Your answer is the lines below, exactly, from the one that contains "This screenshot has width=1025, height=774." through the one that contains "Toggle visibility of", both included.

[Stored items]
▬▬▬
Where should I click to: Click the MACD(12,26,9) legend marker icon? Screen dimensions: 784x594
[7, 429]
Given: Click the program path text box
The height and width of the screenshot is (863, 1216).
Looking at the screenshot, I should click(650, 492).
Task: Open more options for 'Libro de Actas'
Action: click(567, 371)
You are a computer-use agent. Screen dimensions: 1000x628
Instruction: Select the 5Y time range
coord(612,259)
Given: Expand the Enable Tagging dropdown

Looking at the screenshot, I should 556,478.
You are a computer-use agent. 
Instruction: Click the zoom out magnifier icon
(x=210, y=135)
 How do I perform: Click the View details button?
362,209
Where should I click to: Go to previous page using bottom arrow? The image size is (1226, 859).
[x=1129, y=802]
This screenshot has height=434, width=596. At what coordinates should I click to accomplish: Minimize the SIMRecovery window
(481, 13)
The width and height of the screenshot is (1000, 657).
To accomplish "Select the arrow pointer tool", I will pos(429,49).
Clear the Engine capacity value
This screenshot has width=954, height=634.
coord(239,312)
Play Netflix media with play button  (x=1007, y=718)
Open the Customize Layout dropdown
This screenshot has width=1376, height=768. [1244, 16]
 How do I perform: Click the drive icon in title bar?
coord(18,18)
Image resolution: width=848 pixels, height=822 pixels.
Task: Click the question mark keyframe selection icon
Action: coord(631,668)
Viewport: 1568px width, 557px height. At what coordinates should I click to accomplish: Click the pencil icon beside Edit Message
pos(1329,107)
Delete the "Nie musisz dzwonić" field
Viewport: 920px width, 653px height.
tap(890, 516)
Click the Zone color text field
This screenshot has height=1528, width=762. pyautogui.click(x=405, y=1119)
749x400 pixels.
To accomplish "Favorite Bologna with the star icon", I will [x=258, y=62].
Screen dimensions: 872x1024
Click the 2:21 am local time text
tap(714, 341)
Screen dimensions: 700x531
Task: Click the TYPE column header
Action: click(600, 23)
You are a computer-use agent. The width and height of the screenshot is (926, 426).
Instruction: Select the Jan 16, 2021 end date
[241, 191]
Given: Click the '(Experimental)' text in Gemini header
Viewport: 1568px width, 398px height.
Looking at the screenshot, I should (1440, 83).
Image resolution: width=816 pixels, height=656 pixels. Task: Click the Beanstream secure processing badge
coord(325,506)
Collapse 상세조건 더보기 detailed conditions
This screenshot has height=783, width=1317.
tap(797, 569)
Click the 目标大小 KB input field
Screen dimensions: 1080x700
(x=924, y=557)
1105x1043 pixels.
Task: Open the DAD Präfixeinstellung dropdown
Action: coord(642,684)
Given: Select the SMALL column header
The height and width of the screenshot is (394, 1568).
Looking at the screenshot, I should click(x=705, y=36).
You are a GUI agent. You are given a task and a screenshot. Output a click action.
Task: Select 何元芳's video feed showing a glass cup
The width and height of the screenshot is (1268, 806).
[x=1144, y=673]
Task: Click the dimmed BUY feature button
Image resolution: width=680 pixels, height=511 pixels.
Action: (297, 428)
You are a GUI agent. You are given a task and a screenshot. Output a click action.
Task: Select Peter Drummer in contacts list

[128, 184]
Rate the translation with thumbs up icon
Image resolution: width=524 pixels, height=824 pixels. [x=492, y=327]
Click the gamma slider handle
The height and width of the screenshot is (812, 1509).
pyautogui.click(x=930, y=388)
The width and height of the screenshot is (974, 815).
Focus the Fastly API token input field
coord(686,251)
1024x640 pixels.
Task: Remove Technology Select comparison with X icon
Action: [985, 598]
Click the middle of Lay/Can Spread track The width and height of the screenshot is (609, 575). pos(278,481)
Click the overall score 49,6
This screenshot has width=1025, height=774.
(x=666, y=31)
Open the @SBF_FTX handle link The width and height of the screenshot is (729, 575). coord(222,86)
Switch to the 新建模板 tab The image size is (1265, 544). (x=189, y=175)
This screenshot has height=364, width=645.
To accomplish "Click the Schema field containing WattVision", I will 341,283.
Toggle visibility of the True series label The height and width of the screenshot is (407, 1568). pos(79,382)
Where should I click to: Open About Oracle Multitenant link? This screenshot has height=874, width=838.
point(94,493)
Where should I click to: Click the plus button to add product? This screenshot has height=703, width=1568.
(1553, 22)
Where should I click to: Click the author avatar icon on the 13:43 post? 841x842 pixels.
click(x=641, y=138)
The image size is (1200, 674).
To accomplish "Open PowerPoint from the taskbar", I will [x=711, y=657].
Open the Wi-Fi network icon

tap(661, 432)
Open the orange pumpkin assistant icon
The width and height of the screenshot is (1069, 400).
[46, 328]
▬▬▬
Output of the exercise >>
This screenshot has width=1025, height=774.
(x=666, y=31)
Open the @SBF_FTX handle link The width and height of the screenshot is (729, 575). coord(222,86)
Switch to the 新建模板 tab The image size is (1265, 544). (x=189, y=175)
This screenshot has height=364, width=645.
To accomplish "Click the Schema field containing WattVision", I will 341,283.
Toggle visibility of the True series label The height and width of the screenshot is (407, 1568). pos(79,382)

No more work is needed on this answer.